Archive for the ‘Books’ Category

freakonomics, the tipping point

Monday, May 7th, 2007

tim and talida got me freakonomics for christmas this year. it had already started reading the book on some of my visits to barnes and nobles but had been too cheap to buy it myself.

i liked it. i liked the weird relationships that the author of freakonomics investigated. it almost made me want to be an economist. some of the stuff seem so far fetched at first i felt like he might have just been manipulating data to make up such relationships. but i also liked the way he was able to explain why it would seem likely. the explanations really make the book that much more interesting.

much more so than the tipping point (a book i got on sale at borders and am almost done with… but just can’t seem to make it past the last few pages). it’s interesting that both the tipping point and freakonomics bring up rudy giuliani and his policy for reducing crime in NYC (fixing up broken windows, going after the little stuff). but tipping point seemed more boring to me. perhaps i just don’t care about how “epidemics” and trends start.

one thing i didn’t really like about freakonomics was the “extras” it put in the latest edition. it included the original article written by stephen dubner about steven leavitt. that was pretty interesting. and then it included posts from the freakonomics blog. that part, i didn’t find as interesting and i felt like it was just eh… tacked onto the original book but not giving any more value. but then julie just sent me this link… and i found this freakonomics post at least interesting: http://www.freakonomics.com/blog/2007/05/07/incentivized-potter-ing-amazon-runs-harry-potter-pre-order-contest/

overall, i thought freakonomics was really interesting. the tipping point, still a good point, but not as interesting as freakonomics. oo oo, maybe read the tipping point first, and then freakonomics. perhaps that was my problem.

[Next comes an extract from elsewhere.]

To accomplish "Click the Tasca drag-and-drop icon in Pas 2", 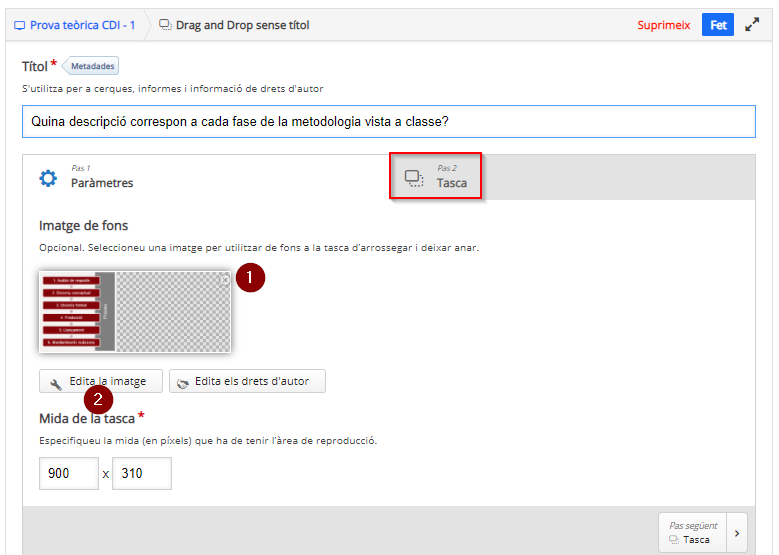I will [414, 178].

the devil in the white city

Tuesday, March 13th, 2007

i think it was my cousin jenny who xanga-ed about the devil in the white city, by erik larson… but it was a few months later when borders was having its buy 2, get the 3rd free sale that i bought the book. the book is about the 1893 world’s fair, held in chicago and a supposedly normal businessman/serial killer who preyed on the tourists visiting chicago. (i’m not really sure why she was so excited about reading this book! i think i’d find it creepy to know that that kind of stuff happened on the street i live off of, or a street a few blocks away :P )

i’m a wannabe-history buff… i enjoy random history now and then. so the book was pretty interesting to me. it was interesting to learn about the 1893 world’s fair and all the preparation needed to put it on. supposedly the book does an accurate job with the facts. it did get kind of dry some times… it’s a pretty long book. i think larson does a good job of mixing in the serial killer stuff whenever the world’s fair stuff starts to get boring. the serial killer stuff isn’t that bad… at first i was worried it’d be scared (i’m a big chicken), but i think i was more creepied out by how slick the serial killer was. and that’s what got me hooked in… how could people be so mesmerized (is that the best word?) by this guy so that they became his victims?!

next on my list of serial killer books… dexter! i want to see how different the tv show is from the original book, darkly dreaming dexter. actually, i’m a little afraid to read dexter…

i’m a stranger here myself

Monday, March 12th, 2007

so as part of my 1001 day project, i wanted to read more. i remember after graduating a couple of years ago, i discovered the public library. i seriously hadn’t been to a library for like… 10 years! i remember trying to find books to read only to find myself in the kids/teen section reading books i read in elementary school because those were the only ones of interest. (ok ok… there was also pledged, great book! oh yeah! and paris hilton’s “biography”… i can’t believe i put myself on a waiting list to get that book. actually, i can’t believe my old roommate did too! that means our address was on the list twice!!) so i wanted to become more literate, hence #36 – Join a book club or read at least one book a month. so i didn’t end up joining a book club… too much work. and i haven’t been reading a book a month. but i have been reading!!

on the suggestion of geoffrey the giraffe pimp masta g funk, i got a couple of bill bryson books. he’s a travel writer. i never really knew there was such a thing but apparently there is. i’m a stranger here myself: notes on returning to america after 20 years away isn’t a travel book. it’s a random collection of observations bryson has on america. having lived in england for a long time before coming back to the states, he compares british and american cultures. he picks up on every day quirks about america and its citizens… that seem completely random. he has a pretty funny sense of humor. some times it comes off a bit much (like when chandler got annoyingly oversarcastic on friends), but i think overall, i found the book amusing. one of my favorites is when he talks about cupholders :P he mentions slurpees in that one!

hoping to read his a walk in the woods next. i heard that’s his best book.

got any book recommendations? i’m always looking for things to read!